Путь одоления грехов — это путь утверждения истинной любви и отказа от любви земной, мнимой любви. История любви шейха Санана к деве-христианке и преодоления шейхом своей страсти — тоже вариация этой темы, в ином виде изложенной в притче о любви ученика Аристотеля (Арасту) к красавице (бейты 1968—2031).
Однако названная тема в рассказе о шейхе Санане получает развитие в усложненном виде. Шейх не просто отвергает земную любовь к христианской деве. Движимый состраданием к ее горю, он возвращается к ней, чтобы обратить ее в свою веру. В отношении же мусульманской веры он ведет себя как истинный суфий: для него не страшны любые отступления от внешних примет ислама, если цель его стремлений — познание бога в себе и отрешение от мирской суетности. Именно в этом плане можно понимать «кощунственные» обещания автора в отрывке, предваряющем рассказ о шейхе Санане.
Следовательно, общая линия суфийского смысла рассказа может быть понята как проповедь истинной всепоглощающей любви, одолевающей все препятств и я — искушения, враждебные внутренним суфийским устремлениям ситуации жизненного пути и главного врага в лице собственного «я».
Но Навои не был суфием в полном смысле этого слова, он был мутасаввифом, т. е. человеком, приобщенным к идеям суфизма в их общенравственном значении. Практически это означало, что суфизм как философия был основной частью его образованности.
С учетом этого последнего обстоятельства должен быть рассмотрен и вопрос о композиционной роли рассказа о шейхе Санане. Это в свою очередь позволяет уточнить, в какой мере для Навои был важен собственно суфийский смысл рассказа.

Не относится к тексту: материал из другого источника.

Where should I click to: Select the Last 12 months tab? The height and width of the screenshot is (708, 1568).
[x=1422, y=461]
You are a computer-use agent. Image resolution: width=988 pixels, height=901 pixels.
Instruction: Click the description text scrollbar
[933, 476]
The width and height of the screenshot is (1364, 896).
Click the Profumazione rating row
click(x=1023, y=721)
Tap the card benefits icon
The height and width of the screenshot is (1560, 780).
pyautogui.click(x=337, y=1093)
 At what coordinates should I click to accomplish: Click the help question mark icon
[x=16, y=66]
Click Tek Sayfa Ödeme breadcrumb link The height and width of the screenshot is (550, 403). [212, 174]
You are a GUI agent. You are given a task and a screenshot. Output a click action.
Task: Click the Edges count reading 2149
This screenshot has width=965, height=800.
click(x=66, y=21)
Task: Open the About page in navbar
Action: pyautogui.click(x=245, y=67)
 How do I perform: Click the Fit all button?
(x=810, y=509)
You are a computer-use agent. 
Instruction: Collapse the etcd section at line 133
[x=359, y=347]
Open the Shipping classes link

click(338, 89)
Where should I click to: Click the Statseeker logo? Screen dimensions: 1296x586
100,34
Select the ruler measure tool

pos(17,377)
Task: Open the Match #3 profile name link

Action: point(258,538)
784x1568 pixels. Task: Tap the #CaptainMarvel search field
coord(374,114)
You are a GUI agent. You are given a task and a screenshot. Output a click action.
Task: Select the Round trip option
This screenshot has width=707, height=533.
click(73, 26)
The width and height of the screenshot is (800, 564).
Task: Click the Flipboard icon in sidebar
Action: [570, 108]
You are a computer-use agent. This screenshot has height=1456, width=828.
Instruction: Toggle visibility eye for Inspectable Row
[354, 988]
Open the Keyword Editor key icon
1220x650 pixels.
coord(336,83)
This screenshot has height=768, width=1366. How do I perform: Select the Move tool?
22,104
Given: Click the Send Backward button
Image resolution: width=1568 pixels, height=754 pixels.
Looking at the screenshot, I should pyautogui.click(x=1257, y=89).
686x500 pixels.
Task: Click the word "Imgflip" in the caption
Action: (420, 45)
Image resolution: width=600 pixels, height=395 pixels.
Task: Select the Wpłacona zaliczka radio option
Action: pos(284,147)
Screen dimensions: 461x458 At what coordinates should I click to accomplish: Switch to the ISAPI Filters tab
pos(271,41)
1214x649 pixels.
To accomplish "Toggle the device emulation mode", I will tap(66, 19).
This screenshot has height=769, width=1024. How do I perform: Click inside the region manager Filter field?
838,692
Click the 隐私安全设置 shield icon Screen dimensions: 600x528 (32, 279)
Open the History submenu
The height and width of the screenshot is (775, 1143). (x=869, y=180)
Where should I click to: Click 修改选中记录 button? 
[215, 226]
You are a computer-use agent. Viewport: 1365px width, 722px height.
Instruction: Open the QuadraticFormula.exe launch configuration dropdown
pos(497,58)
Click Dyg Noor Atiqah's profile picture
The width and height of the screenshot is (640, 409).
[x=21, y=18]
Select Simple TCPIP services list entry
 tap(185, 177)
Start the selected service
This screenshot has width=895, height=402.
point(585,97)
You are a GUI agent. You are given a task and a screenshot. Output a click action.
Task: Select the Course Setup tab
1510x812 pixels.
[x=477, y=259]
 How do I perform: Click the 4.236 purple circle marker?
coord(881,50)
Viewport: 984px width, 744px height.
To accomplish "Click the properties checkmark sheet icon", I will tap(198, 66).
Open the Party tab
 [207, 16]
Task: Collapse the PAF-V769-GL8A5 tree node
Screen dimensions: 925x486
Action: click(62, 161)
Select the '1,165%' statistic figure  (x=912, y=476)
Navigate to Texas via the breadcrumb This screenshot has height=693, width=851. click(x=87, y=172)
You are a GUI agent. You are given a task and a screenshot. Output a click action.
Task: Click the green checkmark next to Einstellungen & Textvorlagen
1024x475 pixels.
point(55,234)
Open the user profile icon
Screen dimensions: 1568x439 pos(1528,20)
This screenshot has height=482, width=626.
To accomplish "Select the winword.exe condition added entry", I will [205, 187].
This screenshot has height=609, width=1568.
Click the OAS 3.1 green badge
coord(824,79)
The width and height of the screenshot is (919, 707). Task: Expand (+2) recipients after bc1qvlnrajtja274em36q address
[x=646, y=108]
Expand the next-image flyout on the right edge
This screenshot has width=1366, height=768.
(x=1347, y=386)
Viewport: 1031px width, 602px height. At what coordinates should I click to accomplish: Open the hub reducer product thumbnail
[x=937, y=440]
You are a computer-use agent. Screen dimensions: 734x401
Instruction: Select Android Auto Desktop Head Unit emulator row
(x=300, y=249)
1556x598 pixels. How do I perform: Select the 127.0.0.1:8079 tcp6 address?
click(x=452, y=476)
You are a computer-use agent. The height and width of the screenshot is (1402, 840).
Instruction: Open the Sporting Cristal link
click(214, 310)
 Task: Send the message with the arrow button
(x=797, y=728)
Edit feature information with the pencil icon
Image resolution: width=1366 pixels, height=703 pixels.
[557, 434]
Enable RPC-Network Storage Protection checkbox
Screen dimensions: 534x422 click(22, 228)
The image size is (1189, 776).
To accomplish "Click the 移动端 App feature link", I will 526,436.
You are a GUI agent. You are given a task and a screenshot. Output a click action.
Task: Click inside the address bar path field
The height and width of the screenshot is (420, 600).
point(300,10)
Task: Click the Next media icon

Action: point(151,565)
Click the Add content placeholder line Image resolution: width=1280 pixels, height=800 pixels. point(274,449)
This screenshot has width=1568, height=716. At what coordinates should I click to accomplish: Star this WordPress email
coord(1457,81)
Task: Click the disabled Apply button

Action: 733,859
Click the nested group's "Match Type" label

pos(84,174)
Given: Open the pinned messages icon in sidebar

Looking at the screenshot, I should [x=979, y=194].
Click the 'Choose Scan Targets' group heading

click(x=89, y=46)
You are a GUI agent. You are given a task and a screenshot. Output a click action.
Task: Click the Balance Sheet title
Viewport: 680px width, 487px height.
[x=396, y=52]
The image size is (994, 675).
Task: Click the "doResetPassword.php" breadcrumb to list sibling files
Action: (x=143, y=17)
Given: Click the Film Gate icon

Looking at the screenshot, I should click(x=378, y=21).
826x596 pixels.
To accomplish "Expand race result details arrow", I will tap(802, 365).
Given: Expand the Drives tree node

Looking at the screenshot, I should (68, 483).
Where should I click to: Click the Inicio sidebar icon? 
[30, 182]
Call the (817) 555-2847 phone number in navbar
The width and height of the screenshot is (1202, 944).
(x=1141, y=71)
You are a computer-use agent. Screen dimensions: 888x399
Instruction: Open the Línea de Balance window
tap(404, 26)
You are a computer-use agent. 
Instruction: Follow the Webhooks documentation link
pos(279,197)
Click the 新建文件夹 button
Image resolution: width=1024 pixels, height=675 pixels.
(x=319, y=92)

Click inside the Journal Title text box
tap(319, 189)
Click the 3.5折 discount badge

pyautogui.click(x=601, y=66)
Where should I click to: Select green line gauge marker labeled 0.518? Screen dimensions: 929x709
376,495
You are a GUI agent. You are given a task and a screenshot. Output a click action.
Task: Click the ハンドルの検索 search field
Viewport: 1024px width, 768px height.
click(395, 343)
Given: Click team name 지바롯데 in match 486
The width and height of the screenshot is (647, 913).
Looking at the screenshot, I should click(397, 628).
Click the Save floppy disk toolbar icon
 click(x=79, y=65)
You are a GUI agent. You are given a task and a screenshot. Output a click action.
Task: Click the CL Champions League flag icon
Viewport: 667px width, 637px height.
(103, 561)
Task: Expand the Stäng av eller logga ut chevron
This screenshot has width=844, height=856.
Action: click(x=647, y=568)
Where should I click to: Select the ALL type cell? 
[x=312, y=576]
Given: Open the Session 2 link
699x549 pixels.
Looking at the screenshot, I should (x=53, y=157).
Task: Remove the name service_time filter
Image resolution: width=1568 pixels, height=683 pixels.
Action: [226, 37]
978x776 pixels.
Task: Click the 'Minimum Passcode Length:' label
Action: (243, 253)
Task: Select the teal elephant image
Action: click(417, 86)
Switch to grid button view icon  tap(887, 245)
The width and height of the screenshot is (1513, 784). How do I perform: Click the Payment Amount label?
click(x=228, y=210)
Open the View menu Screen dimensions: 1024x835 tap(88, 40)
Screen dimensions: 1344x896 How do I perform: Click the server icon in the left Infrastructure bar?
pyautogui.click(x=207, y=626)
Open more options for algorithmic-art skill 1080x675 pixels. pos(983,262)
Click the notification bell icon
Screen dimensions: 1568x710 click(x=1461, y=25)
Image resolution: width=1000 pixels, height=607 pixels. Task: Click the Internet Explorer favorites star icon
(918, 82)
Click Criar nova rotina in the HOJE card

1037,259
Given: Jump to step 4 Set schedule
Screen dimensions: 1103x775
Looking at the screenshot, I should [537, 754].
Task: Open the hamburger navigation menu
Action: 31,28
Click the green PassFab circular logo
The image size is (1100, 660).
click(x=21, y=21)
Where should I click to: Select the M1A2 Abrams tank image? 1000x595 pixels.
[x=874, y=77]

Если соотнести рассказ о шейхе Санане с общей композицией поэмы, которая, как мы видели, подчинена решению «сверхзадачи» Навои — созданию произведения итогового, исповедального, произведения, в котором «птичьим языком» говорится о собственном творческом пути, то вряд ли можно сомневаться в том, что рассказ о всепоглощающей любви, расположенный в самом центре поэмы, имеет для Навои особый смысл.52
Вся поэма Навои — это аллегорическое повествование о всепоглощающей любви к творчеству и в этом смысле — об отречении от себя ради творчества. Поэтому и рассказ о любви, представляющий из себя кульминацию поэмы, следует понимать не только и не столько в суфийском смысле, сколько в аллегорическом, т. е. в свете несомненного исповедального характера поэмы.
Этим обстоятельством подтверждается также и то, что не суфийские теоретические построения сами по себе имели для Навои решающее значение. Для Навои суфизм — не цель, а средство, т. е. система знаний, призванная служить познанию, осмыслению действительности.